Business Features

Portugal struggles to restore confidence in its economy (Feature)

By Sinikka Tarvainen and Emilio Rappold Oct 12, 2010, 3:07 GMT

Lisbon - Portuguese Prime Minister Jose Socrates is facing a major challenge this week as parliament prepares to vote this week on an austerity budget in line with recommendations from international watchdogs seeking to restore the country's financial credibility.

Portugal's lethargic growth and high debts have sparked concern that it might need an international bailout similar to the one that rescued the Greek economy earlier this year.

The main opposition conservative Social Democratic Party (PSD), which earlier backed Socrates' Socialists' attempts to cut the gaping budget deficit, has criticized tax hikes and other measures that were expected to form part of the budget.

If Socrates' minority government fails to win sufficient support for its austerity policies, that would not only undermine market confidence in Portugal and the euro, but would threaten the stability of the government itself, analysts say.

Political leaders were expected to comment on the budget before the vote takes place.

Portugal's economy is deemed to be among the weakest in the 16-member eurozone alongside Greece, Spain and Ireland.

The government expects growth of at least 0.5 per cent this and next year, after the economy shrank 2.7 per cent in 2009.

International analysts, however, have been more pessimistic, with the ratings agency Standard & Poor's predicting a contraction of 1.8 per cent in 2011 and stagnation in 2012.

The budget deficit of 9.3 per cent of gross domestic product (GDP) is one of the highest in the European Union, and public debt has soared to more than 85 per cent of GDP.

Unemployment is running at the record level of 10 per cent, and social care organizations say poverty has increased alarmingly in recent years.

But analysts do not just attribute the problems to the global crisis, but point out that Portugal's growth has been sluggish for a decade.

The stagnation is blamed on low productivity, an excessive dependence on labour-intensive sectors such as construction or tourism, insufficient private investment and innovation, as well as a rigid labour market.

The structural weaknesses of the economy have become evident as Asian competition has increased in sectors such as textiles and shoes, and eastern European countries have joined the EU, vying with Portugal industrially and for EU subsidies.

Portugal's difficulties are exacerbated by a subdued economic outlook also for neighbouring Spain, Portugal's main trading partner, which receives about a quarter of its exports.

Losses of thousands of jobs at northern Portuguese electronics and other factories in recent months, as well as the state needing to rescue a string of banks during the global crisis, have contributed to concern about the economic situation.

Some leftist politicians and even conservative economists have suggested that the only way out was abandoning the euro, which is seen as having eroded Portugal's competitivity.

'No fragile country can have a strong currency which it does not control,' the weekly Expresso wrote.

Meanwhile, the EU, OECD and ratings agencies have stepped up pressure on Portugal.

The government has announced three austerity packages this year in attempts to shore up the economy and cut the budget deficit to below the EU threshold of 3 per cent by 2013.

The latest measures include slashing public sector wages by an average of 5 per cent, freezing pension payments, cuts in social spending and public investments, and raising value added tax.

Critics fear the austerity policies will erode spending power to the point of paralysing the economy.

EU experts, on the other hand, say the measures presented by the government so far are likely to be insufficient to put the economy on the right track.

President Anibal Cavaco Silva has tried to mediate between the government and the opposition to find a consensus on economic policy.

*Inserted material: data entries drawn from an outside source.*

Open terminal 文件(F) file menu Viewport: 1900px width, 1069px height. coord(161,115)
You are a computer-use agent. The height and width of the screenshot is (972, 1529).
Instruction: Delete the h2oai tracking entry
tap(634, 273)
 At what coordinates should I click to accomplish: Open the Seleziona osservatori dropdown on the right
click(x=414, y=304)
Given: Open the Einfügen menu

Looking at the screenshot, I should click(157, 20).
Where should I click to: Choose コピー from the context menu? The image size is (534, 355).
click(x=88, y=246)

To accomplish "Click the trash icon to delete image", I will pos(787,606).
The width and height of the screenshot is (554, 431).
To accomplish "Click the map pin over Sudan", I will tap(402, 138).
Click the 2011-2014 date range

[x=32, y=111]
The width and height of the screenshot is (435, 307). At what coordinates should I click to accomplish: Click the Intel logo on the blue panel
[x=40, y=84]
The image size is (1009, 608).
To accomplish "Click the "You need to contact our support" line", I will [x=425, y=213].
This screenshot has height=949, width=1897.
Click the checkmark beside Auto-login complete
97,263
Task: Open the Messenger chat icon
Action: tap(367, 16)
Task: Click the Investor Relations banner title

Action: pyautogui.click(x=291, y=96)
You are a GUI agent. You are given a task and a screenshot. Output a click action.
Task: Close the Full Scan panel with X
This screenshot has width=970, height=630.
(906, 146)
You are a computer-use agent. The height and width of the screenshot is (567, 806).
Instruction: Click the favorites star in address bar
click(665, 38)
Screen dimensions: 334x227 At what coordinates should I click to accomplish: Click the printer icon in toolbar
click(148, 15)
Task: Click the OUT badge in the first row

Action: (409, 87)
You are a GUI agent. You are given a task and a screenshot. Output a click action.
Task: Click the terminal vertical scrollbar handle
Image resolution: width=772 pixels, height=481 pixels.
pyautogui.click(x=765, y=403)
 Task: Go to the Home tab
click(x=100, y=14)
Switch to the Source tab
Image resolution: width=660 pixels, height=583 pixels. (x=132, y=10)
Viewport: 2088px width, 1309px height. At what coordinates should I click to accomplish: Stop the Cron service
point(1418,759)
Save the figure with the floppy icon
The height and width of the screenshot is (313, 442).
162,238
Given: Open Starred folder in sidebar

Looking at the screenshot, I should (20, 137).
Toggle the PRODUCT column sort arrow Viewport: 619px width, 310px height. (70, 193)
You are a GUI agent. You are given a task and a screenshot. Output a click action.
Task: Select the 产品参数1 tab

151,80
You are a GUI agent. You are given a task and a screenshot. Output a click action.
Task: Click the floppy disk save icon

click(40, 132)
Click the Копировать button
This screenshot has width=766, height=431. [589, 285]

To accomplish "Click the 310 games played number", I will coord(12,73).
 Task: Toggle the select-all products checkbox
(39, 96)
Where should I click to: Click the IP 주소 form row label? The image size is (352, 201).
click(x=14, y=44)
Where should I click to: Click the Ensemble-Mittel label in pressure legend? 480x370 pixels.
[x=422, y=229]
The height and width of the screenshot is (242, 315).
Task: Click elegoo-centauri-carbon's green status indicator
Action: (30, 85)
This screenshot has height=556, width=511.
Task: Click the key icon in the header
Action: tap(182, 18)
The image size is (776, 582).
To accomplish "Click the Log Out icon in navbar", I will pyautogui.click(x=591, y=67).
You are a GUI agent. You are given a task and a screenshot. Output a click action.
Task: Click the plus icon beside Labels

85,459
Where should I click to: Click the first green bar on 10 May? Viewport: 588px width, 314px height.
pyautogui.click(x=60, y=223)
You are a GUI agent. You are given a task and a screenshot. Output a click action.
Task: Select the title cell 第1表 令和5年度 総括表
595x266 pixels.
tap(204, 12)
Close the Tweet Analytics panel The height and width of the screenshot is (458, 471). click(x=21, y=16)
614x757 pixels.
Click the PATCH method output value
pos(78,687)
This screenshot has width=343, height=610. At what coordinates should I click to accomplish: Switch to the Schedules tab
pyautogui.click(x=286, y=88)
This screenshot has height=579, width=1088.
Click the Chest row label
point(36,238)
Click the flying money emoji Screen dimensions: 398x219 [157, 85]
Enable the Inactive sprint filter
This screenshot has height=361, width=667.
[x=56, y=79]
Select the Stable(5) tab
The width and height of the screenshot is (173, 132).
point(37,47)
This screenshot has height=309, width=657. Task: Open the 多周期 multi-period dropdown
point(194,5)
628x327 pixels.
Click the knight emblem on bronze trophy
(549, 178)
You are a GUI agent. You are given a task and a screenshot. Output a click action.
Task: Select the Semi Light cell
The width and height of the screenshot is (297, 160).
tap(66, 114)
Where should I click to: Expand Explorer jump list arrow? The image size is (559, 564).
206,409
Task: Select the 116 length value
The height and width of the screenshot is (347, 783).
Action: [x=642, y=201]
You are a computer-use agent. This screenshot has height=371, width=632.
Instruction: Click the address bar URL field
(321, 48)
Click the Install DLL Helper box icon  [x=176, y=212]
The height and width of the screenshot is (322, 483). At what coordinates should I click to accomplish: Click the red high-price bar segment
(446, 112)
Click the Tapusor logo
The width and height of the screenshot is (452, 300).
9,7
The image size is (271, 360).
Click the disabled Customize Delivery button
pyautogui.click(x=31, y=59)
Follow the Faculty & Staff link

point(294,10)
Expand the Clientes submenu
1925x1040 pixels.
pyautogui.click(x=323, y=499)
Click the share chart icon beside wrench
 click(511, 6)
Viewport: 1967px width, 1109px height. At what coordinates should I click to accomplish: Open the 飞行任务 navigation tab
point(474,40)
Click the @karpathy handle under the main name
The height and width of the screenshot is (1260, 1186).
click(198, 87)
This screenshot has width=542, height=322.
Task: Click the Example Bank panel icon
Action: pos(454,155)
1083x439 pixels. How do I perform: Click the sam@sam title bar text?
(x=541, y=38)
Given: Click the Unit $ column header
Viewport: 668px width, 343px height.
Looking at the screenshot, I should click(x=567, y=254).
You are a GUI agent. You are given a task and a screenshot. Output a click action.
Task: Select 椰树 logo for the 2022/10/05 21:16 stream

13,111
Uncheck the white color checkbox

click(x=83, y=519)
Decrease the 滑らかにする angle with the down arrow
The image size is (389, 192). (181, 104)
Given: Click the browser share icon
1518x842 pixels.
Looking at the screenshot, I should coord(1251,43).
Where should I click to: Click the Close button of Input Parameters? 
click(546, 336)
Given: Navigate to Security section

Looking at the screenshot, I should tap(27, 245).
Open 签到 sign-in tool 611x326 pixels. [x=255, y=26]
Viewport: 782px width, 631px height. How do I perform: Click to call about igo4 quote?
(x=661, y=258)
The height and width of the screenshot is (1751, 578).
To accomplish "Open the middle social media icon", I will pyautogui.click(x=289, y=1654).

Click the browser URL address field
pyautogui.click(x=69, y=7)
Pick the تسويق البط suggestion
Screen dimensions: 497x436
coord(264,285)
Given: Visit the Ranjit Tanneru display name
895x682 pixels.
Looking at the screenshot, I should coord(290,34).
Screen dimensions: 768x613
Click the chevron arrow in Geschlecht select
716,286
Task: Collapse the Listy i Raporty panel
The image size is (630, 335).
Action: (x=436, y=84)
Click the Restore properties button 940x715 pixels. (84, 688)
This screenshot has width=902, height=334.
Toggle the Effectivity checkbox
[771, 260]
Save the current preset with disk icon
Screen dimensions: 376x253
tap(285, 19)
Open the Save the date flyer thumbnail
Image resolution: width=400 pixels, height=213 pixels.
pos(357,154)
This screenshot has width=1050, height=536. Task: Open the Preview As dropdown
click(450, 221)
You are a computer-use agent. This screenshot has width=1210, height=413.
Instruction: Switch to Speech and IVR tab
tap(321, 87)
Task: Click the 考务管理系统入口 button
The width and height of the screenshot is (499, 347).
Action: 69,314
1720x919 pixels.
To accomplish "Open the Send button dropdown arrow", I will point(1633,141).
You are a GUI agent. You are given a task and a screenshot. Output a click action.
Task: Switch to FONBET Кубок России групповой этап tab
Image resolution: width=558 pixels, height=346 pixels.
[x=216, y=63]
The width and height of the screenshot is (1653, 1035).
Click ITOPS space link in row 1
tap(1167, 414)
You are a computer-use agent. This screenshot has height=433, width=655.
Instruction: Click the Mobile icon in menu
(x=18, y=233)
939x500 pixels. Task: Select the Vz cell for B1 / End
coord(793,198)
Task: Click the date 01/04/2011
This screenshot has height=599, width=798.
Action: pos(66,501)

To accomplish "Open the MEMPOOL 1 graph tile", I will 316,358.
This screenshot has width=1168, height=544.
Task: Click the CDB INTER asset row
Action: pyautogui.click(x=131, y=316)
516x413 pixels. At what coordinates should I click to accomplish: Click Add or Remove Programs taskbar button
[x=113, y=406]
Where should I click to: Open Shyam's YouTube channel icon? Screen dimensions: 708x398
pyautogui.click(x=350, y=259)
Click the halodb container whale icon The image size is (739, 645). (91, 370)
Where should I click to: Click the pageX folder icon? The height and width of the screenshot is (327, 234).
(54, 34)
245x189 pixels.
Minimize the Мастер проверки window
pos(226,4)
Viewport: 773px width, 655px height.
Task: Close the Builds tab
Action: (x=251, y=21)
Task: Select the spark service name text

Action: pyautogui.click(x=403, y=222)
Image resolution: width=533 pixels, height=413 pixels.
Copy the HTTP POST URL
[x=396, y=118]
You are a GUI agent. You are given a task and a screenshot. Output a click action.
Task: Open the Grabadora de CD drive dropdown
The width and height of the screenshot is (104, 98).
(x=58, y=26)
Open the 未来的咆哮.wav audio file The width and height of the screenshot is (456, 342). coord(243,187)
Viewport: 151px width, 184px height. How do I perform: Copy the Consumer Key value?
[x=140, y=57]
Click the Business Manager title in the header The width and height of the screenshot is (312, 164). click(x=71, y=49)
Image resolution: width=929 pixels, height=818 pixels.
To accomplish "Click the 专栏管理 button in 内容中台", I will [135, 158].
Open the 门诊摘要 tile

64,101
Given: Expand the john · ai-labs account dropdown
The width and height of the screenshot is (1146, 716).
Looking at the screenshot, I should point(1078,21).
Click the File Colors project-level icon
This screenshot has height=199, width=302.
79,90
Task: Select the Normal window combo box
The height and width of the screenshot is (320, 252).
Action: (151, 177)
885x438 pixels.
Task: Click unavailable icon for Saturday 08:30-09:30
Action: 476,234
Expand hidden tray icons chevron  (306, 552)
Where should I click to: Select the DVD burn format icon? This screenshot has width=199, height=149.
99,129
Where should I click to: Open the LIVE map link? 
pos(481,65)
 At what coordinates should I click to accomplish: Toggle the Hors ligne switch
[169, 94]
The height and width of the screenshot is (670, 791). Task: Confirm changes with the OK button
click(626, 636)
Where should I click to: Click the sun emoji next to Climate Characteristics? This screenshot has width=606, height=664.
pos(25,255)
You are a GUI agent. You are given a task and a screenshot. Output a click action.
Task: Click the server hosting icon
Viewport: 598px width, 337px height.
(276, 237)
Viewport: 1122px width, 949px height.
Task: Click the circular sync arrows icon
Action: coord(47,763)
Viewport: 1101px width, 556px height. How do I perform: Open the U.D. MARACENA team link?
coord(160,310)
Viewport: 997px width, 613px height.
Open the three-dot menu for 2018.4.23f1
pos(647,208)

His efforts are expected to be successful.

'To topple the government at this critical time ... when the country does not have any margin of manoeuvre, would be the worst we could do,' PSD representative Jose Pacheco Pereira said, advising party leader Pedro Passos Coelho not to block the budget.

Yet even if the government wins parliamentary support for its belt-tightening policies, it is expected to face growing labour unrest. The country's top trade union confederations CGTP and UGT have called a general strike for November 24.